Surprising, considering her past mauling from Greyback and the libelous slant of her reporting, that a lack of home security would be her end.

Accessing their small home in Hogsmeade’s quiet suburbs had been simple. Doors unlocked, security jinxes so weak as to be practically nonexistent against Hermione’s expertise. A quiet life had made them comfortable. Neither had woken when Draco had entered their room and stunned them both. They would not wake again until it was too late. Until smoke had filled their charming home and flames licked at their expensive bedspread.

At least they would die together. They would not suffer the heartache of a lost love.

“Granger?”

Draco watched her from the opposite side of the living room. She did not know how long he had been there.

“Is everything ready?”

“Almost.” She splashed petrol onto the portrait, watching the colors run and warp beneath the solvent. She set the canister down, tipped it over with a nudge of her foot, and withdrew a book of matches from her pocket. She snapped one off and held it between her fingers, ready to strike.

Draco joined her, looking up at the ruined picture.
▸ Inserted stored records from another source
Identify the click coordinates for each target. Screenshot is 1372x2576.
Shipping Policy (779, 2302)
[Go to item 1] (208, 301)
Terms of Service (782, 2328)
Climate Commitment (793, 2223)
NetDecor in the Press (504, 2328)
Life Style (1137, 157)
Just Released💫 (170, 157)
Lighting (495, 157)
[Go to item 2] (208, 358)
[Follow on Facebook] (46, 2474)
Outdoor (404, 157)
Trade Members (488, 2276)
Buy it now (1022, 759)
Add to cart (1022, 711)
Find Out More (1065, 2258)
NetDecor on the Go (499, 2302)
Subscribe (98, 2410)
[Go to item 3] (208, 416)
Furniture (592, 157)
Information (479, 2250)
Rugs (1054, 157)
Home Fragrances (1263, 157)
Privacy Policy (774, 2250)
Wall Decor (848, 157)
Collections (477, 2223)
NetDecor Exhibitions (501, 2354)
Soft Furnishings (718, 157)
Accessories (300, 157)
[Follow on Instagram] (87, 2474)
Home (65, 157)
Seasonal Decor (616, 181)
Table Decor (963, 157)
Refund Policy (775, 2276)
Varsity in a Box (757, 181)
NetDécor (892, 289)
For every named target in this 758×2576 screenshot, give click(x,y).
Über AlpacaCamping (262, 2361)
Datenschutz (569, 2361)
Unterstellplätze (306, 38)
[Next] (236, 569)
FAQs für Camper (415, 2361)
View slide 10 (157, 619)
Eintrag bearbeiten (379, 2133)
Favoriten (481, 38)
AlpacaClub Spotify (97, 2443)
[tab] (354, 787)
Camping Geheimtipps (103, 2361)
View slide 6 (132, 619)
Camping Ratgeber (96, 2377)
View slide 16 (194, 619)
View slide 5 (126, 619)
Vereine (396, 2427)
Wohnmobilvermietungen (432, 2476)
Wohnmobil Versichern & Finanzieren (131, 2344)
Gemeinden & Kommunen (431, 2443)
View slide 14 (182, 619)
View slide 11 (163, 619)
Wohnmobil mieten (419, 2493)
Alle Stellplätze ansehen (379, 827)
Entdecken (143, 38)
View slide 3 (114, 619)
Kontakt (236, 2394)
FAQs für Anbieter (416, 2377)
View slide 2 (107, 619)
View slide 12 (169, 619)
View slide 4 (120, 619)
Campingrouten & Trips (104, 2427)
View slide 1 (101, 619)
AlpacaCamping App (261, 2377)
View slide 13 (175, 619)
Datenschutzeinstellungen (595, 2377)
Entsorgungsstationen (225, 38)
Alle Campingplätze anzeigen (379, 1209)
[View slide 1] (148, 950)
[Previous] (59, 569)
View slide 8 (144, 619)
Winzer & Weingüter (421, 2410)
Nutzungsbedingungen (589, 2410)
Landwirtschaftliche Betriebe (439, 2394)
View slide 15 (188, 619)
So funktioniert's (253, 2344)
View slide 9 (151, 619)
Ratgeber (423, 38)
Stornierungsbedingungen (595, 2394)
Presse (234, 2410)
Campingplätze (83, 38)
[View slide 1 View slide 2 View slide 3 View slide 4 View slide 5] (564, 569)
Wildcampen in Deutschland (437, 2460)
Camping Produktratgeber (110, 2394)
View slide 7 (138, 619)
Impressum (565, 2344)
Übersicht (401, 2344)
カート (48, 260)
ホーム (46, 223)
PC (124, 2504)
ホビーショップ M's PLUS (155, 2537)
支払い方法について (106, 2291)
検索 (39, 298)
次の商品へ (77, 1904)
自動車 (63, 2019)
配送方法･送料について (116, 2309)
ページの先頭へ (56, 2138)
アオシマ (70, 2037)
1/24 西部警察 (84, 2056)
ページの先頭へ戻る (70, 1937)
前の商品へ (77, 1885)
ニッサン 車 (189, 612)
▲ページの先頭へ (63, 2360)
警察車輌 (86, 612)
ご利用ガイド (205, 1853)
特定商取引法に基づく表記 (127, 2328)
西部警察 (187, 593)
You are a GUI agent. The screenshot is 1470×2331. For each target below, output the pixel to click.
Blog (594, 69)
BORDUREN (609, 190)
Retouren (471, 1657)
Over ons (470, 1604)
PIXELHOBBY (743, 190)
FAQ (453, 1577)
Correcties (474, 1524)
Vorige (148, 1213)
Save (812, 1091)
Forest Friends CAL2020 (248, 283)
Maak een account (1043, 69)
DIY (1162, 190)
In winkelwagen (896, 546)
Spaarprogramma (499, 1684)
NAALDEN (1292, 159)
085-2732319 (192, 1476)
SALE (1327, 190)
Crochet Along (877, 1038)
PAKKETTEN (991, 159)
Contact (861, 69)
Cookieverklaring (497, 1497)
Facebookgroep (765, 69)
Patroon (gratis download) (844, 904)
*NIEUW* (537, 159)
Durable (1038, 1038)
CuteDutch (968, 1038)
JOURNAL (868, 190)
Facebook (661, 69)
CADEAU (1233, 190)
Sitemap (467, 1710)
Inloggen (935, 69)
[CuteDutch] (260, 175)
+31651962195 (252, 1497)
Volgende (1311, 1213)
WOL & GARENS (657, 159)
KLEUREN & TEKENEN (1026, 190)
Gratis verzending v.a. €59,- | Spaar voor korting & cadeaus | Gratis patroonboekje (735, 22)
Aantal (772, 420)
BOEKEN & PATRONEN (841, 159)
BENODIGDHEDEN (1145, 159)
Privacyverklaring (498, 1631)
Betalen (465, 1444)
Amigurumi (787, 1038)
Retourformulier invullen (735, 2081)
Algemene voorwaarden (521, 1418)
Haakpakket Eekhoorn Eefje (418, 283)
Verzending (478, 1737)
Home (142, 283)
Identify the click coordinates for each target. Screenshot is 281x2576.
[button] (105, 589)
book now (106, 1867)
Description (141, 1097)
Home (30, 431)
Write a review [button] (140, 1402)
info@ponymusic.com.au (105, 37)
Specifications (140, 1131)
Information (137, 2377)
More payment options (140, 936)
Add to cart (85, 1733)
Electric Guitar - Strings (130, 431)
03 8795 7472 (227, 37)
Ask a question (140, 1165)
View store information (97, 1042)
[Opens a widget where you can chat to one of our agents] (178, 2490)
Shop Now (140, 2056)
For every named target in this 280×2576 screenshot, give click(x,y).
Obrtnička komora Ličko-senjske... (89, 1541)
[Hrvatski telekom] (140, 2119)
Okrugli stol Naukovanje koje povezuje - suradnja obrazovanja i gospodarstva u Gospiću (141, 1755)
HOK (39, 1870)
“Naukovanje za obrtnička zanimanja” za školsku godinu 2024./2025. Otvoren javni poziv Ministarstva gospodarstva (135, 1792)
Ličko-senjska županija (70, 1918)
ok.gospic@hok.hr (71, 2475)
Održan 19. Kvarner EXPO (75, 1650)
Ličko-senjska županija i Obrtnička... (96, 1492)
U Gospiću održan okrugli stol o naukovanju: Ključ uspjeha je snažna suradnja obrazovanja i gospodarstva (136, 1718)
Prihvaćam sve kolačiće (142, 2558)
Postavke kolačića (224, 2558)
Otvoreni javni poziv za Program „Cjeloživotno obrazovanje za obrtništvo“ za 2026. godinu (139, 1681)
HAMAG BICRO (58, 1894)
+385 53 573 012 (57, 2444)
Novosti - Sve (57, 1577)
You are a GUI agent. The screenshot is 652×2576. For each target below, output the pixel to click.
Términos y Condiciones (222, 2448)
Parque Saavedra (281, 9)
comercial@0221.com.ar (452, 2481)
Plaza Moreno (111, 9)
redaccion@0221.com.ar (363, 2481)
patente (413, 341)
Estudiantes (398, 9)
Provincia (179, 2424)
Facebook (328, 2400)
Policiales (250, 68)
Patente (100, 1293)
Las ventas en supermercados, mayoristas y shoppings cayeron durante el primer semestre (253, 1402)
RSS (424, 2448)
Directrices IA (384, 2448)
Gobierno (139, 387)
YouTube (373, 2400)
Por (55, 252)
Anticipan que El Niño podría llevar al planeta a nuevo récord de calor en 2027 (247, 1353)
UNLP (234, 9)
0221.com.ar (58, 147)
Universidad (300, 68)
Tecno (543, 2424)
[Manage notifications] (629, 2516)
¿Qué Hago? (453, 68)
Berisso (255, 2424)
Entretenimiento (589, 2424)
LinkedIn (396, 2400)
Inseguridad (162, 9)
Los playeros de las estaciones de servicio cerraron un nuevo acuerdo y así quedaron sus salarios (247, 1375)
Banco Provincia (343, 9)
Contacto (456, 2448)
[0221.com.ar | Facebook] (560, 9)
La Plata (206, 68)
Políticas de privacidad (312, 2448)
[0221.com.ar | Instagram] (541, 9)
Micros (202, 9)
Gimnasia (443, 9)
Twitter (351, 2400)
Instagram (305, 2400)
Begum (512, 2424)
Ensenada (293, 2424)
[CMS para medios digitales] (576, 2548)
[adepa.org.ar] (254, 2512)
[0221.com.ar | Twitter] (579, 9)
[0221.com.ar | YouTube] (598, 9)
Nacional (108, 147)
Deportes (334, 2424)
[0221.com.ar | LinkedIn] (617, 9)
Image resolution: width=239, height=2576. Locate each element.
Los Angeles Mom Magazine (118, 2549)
“Astoria and I were never so happy,” he said, almost to himself. “She wasn’t, at least. I thought I loved her. I thought she was beautiful, and that she would see the beauty in me, too. I thought she would learn to love me.” He looked at Hermione, his face drawn, almost skeletal in the low, filtered moonlight. “Did you and Weasley ever marry?”

“No. Ron was always insecure about our relationship. He didn’t think he deserved me.”

Draco breathed a derisive laugh.

“Doesn’t matter whether he did or not,” she snapped, surprised by her own defensiveness. “Once Brown reported that I was sleeping with Rietveld, the tables turned. Suddenly, I didn’t deserve _him_.”

“He should have believed you.”

She arched a brow. “Would you have done? Rietveld gave me everything Ron couldn’t: career advancement, mental stimulation… A win on your case would have set my career off like a bloody rocket. I wanted to win it, I knew I _could_, and Ron saw what I was willing to do for it. Long days, late nights… Fucking the judge was the next logical step, in his mind.”

“You would have been wasted on him.”

Hermione shrugged. However distant the memory of Ron’s betrayal, it never failed to birth an ache deep in her chest.

“I didn’t know Astoria, though she was beautiful,” she added, somewhat reluctantly.

“Beauty is a construct.”

Hermione smiled. “Trust is a lie.”

Draco took her hand, the matchstick still pinched in her fingers, and held it between them.

“This is what’s true,” he said with a grim smile. “Shared trauma.”

He closed the distance between them, and when their lips met, the match lit.

It was not like the first time, when he had had her pinned. This felt human, soft and warm, a shade of what Lavender and Parvati had shared, but more powerful, more real, than anything Hermione had felt in recent memory.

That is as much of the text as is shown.